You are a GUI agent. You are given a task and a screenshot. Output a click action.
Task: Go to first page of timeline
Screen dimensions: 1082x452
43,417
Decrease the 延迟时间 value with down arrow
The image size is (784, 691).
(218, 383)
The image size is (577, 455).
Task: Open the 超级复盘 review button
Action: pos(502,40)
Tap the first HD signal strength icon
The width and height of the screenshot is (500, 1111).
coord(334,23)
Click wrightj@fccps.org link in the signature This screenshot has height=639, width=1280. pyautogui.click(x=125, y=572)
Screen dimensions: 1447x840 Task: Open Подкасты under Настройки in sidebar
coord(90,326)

INSTRUCTIONS TO FOLLOW: Rewrite the lines of the records as a Markdown table with the columns Row and Line, starting at the line that contains "Screen dimensions: 1447x840" and ending at the end of the records. Leave out any blank lines.

EXERCISE OUTPUT:
| Row | Line |
|---|---|
| 1 | Screen dimensions: 1447x840 Task: Open Подкасты under Настройки in sidebar |
| 2 | coord(90,326) |